▶ WRITTEN PROBLEM
Collect every row below that contains the string "menu" and copy each of those rows in full. Matching is case-sensitive.

(Word and element pointing entries)
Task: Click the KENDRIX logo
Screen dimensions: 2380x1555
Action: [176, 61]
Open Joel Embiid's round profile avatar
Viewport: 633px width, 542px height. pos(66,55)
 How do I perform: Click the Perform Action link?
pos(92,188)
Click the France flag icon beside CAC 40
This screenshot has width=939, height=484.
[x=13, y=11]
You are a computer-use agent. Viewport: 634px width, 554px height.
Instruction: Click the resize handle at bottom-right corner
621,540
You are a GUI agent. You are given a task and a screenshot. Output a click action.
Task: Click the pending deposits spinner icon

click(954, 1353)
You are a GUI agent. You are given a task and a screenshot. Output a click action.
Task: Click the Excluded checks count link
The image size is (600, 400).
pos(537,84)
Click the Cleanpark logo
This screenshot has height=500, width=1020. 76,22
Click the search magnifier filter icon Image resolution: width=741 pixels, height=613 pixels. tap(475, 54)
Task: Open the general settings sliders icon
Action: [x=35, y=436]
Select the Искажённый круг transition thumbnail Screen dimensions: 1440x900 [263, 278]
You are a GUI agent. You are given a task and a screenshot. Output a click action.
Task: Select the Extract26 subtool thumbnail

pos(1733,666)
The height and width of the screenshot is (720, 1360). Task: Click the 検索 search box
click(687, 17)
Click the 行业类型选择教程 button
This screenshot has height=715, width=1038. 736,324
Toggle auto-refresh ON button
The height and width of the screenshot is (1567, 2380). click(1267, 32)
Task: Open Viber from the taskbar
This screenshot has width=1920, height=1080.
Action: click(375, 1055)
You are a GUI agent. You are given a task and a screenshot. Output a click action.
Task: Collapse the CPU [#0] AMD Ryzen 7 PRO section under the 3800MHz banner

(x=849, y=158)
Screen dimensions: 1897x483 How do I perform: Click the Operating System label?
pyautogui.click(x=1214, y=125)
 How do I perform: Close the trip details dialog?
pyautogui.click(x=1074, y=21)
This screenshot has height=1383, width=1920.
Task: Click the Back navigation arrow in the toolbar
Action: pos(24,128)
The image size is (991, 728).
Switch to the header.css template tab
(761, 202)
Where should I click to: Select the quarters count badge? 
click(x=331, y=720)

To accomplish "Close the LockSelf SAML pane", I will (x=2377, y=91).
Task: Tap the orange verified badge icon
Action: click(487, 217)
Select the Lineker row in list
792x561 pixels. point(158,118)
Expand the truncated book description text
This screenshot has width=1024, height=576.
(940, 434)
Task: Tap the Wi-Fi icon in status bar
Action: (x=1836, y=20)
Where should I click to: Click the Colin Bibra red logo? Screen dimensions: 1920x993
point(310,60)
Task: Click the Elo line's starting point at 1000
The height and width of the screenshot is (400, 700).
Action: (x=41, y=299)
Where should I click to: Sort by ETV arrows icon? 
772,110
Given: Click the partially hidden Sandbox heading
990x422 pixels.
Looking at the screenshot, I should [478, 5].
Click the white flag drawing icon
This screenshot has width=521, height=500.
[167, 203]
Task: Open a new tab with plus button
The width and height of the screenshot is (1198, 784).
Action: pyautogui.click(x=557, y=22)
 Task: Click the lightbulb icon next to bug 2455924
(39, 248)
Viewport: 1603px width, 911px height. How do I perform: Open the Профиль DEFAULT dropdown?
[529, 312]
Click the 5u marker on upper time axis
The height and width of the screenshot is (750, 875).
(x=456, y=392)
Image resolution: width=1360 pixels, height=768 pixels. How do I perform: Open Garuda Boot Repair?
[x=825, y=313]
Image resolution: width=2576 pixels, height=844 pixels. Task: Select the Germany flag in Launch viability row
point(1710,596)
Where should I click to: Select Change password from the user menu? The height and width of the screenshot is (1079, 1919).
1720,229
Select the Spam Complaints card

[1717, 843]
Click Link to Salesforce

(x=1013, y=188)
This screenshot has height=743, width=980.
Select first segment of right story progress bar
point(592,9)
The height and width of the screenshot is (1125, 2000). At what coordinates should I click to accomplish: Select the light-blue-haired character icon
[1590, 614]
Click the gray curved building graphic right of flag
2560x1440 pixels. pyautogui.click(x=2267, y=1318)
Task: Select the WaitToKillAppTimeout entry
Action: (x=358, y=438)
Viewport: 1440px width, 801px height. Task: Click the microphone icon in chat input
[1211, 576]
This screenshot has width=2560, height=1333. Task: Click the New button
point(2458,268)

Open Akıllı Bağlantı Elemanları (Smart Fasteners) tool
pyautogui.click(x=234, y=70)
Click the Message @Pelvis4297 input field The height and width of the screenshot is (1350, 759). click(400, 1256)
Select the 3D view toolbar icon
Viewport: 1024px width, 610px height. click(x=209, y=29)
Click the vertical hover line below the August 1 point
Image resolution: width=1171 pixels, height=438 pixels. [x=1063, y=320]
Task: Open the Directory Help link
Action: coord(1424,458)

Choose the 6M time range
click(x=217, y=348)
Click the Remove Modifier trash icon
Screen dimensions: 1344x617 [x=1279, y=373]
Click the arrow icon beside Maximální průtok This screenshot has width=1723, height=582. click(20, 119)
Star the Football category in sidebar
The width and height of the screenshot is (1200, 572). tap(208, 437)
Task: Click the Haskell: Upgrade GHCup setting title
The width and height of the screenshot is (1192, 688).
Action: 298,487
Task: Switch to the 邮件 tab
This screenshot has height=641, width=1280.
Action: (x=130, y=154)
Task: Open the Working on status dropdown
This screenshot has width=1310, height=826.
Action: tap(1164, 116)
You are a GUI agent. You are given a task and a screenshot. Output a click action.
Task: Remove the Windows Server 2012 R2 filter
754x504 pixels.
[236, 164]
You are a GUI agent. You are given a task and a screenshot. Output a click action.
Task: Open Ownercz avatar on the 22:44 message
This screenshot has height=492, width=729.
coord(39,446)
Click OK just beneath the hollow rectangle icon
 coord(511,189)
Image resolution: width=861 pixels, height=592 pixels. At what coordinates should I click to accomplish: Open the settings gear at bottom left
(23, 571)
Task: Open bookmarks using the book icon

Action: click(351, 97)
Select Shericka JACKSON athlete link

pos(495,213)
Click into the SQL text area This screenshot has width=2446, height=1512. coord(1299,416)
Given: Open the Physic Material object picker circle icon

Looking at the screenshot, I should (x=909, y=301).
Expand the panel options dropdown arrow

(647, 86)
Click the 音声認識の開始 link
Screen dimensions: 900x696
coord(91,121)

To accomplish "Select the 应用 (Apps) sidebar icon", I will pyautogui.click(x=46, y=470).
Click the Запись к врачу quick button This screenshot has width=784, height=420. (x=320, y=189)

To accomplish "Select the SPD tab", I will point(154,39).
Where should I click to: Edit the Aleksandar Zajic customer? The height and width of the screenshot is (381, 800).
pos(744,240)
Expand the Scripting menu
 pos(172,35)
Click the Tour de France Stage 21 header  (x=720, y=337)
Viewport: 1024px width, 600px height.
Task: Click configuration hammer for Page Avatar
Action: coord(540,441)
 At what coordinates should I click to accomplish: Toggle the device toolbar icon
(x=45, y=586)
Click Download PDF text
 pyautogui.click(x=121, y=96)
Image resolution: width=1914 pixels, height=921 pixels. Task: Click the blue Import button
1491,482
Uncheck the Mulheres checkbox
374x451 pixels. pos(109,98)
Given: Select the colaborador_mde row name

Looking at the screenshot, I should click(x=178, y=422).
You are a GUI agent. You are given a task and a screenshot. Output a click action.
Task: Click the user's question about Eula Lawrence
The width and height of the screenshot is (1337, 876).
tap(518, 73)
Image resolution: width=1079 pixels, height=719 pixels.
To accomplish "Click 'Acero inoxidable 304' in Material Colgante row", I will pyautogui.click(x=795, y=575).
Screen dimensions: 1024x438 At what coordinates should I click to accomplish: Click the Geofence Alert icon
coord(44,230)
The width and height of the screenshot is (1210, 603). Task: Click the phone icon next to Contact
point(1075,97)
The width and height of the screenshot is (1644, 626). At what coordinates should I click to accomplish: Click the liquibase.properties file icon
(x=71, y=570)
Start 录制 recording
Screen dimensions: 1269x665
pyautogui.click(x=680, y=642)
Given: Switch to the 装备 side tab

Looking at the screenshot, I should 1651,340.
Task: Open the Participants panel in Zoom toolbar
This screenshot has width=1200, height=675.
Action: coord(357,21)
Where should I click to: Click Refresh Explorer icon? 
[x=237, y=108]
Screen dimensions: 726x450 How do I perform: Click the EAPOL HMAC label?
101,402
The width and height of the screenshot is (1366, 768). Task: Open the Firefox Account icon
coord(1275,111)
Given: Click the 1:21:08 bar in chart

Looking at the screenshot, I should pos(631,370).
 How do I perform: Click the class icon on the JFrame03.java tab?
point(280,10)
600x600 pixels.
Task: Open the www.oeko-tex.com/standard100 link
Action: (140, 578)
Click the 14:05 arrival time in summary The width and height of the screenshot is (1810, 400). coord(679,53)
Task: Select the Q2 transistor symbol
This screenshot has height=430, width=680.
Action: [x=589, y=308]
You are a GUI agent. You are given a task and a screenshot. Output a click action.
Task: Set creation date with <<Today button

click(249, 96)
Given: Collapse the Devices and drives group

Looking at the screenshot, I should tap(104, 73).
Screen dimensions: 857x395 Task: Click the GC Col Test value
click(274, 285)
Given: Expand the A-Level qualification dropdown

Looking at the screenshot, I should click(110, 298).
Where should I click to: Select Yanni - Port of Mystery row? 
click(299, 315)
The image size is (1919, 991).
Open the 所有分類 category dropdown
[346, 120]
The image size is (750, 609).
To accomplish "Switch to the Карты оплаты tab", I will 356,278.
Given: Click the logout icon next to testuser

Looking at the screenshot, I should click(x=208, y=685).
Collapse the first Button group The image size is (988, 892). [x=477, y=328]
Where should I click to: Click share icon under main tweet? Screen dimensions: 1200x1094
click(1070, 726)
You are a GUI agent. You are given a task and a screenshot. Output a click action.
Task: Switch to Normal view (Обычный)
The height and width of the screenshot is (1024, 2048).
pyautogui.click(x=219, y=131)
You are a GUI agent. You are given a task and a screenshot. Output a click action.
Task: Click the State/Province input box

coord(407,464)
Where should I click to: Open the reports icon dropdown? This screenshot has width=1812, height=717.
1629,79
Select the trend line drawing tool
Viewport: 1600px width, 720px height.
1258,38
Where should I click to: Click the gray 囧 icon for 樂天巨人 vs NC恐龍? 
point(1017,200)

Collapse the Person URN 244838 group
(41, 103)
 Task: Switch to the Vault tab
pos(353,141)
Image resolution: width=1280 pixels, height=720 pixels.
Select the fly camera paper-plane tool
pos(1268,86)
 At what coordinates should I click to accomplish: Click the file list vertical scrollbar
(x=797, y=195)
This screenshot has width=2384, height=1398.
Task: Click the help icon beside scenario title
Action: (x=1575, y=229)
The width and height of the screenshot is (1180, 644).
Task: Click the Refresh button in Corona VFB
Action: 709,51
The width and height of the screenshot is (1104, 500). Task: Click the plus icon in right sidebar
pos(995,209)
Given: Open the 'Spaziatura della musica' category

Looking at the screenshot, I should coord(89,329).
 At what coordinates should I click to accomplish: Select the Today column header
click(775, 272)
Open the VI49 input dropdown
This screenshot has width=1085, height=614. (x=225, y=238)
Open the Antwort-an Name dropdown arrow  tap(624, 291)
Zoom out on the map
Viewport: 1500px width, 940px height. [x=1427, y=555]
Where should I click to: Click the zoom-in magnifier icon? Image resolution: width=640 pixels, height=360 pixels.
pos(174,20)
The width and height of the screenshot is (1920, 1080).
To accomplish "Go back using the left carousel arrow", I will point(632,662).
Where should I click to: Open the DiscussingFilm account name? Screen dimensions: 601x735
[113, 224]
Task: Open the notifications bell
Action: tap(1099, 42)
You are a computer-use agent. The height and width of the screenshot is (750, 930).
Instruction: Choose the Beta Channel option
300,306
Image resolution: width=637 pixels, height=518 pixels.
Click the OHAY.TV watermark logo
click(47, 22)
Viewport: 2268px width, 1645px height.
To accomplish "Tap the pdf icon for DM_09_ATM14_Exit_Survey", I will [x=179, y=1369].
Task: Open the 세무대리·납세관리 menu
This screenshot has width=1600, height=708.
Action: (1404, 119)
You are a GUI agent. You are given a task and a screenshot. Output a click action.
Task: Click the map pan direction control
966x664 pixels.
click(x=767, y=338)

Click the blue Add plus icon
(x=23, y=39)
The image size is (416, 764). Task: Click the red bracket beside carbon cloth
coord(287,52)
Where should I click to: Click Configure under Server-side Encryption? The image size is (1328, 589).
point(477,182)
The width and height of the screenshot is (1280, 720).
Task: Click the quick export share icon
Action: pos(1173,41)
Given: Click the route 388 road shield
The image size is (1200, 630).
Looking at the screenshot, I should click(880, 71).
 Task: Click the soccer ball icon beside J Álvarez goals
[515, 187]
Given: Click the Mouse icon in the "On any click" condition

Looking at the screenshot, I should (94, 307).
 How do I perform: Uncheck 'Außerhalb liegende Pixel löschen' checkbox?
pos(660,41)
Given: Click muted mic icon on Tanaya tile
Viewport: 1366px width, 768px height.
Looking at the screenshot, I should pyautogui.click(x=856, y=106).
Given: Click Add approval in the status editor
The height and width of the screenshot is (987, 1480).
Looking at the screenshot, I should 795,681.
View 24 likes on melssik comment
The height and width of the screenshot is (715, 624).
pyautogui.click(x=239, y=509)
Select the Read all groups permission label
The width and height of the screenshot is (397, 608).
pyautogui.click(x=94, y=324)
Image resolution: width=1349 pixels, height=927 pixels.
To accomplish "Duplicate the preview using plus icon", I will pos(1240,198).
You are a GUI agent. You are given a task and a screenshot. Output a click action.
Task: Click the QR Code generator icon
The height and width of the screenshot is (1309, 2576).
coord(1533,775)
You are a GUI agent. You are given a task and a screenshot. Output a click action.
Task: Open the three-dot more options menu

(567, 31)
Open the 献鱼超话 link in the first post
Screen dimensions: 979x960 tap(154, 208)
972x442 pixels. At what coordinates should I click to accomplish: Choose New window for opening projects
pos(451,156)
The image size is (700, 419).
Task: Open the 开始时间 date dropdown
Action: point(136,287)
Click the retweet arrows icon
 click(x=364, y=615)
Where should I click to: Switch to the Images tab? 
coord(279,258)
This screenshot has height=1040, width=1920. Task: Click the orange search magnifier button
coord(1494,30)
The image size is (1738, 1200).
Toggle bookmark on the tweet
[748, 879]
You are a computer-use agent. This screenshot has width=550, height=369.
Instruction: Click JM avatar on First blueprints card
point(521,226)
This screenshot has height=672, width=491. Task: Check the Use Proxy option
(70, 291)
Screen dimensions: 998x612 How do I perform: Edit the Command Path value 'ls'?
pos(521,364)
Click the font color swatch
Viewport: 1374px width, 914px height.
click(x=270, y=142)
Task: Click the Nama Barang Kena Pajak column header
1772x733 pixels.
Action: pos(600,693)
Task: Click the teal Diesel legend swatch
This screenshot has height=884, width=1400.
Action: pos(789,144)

▶ EXPECTED ANSWER
Where should I click to: Select Change password from the user menu? The height and width of the screenshot is (1079, 1919).
Expand the Scripting menu
Task: Open the 세무대리·납세관리 menu
Task: Open the three-dot more options menu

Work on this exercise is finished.